# [Given problem]
Lay out the rows, from the line containing "Given: Enable 禁止未验证邮箱的用户登录 switch" through the end of the rows, as a Markdown table with columns No. and Text: number each line and skip blank lines. Leave the pictures out.

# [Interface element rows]
########
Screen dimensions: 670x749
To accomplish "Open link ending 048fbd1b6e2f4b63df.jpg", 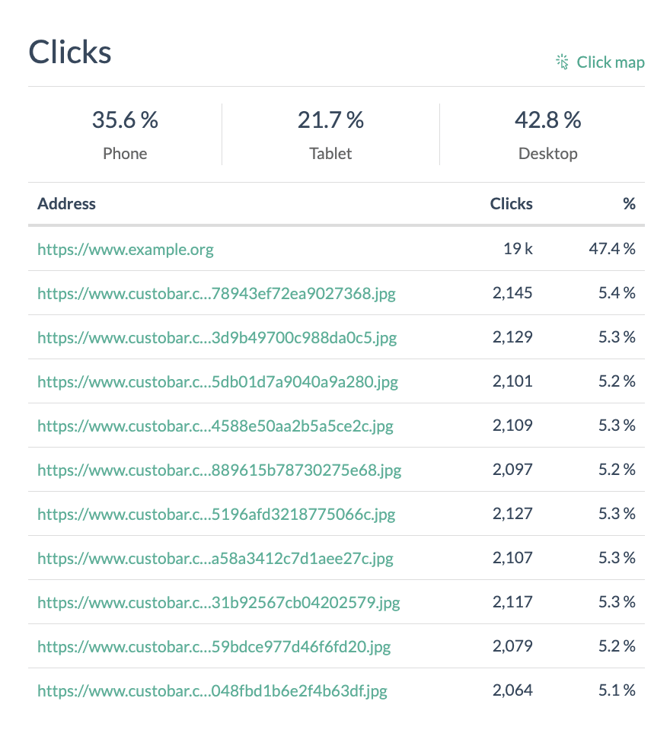I will [212, 690].
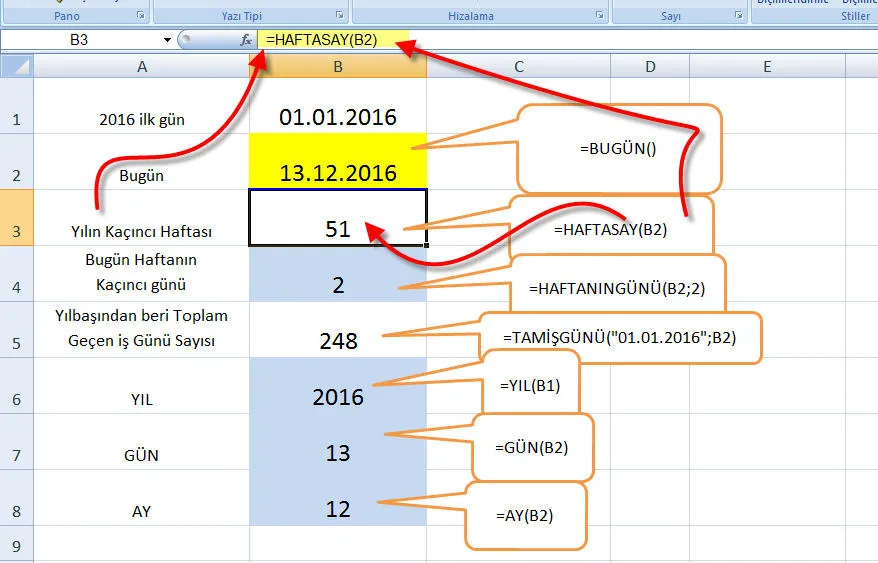Viewport: 878px width, 563px height.
Task: Click the select-all corner triangle
Action: tap(16, 66)
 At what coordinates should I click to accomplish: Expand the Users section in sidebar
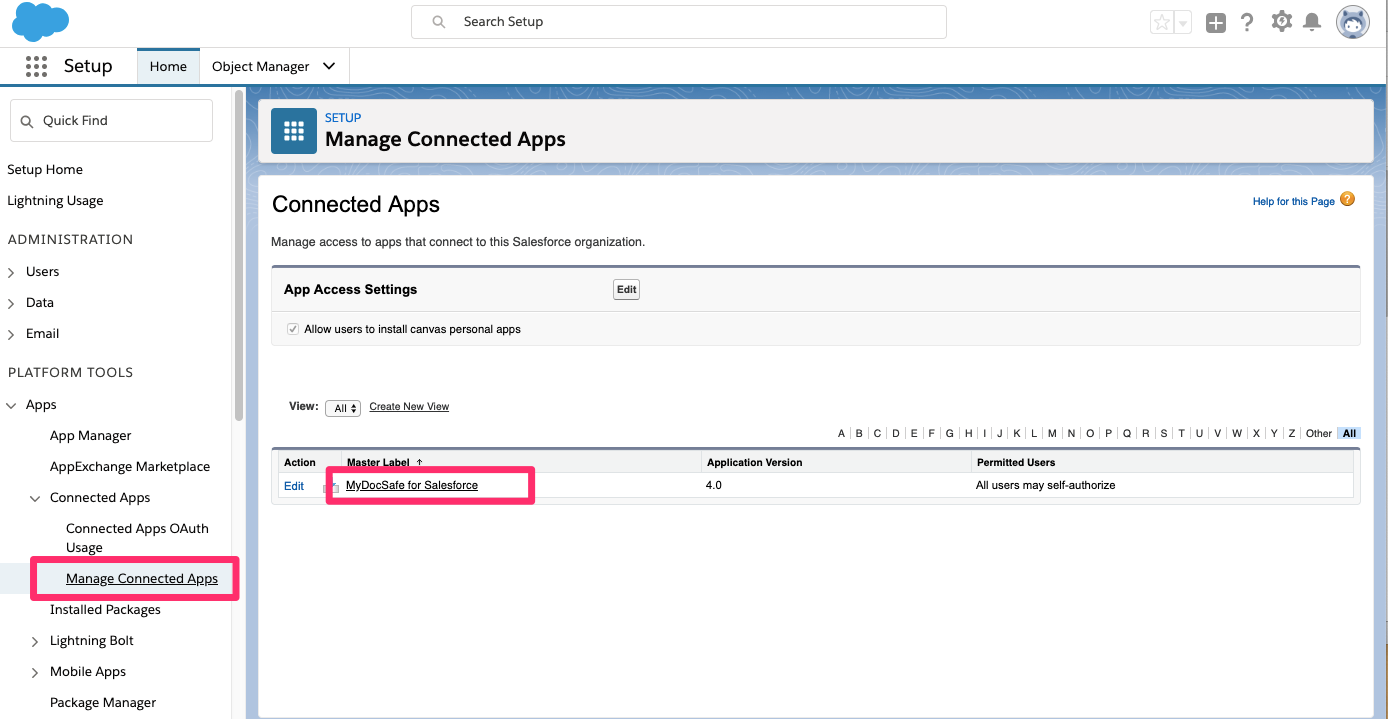tap(11, 272)
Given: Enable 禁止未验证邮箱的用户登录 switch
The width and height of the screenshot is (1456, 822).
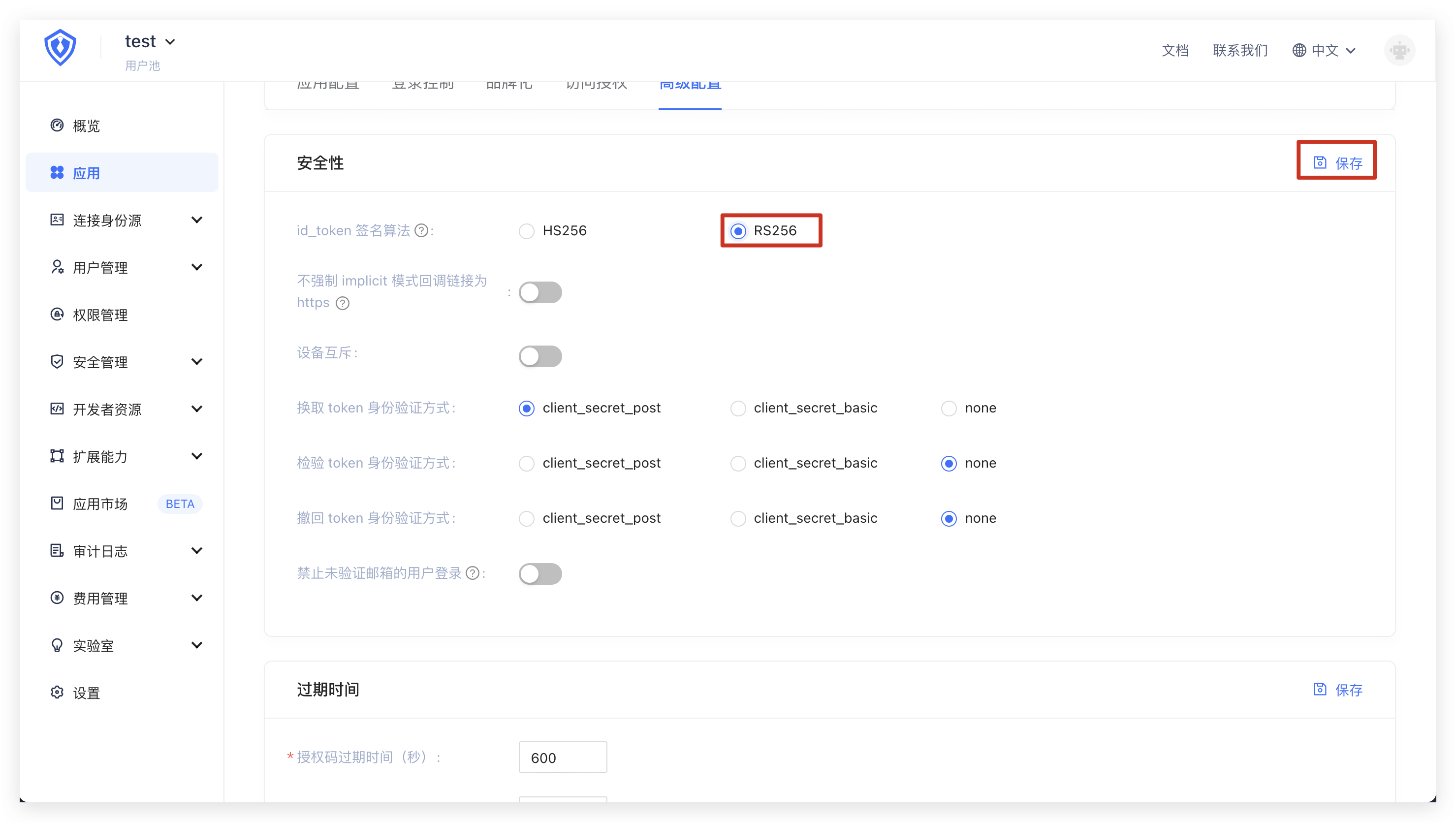Looking at the screenshot, I should [540, 574].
########
# [Output for this task]
| No. | Text |
|---|---|
| 1 | Given: Enable 禁止未验证邮箱的用户登录 switch |
| 2 | The width and height of the screenshot is (1456, 822). |
| 3 | Looking at the screenshot, I should [540, 574]. |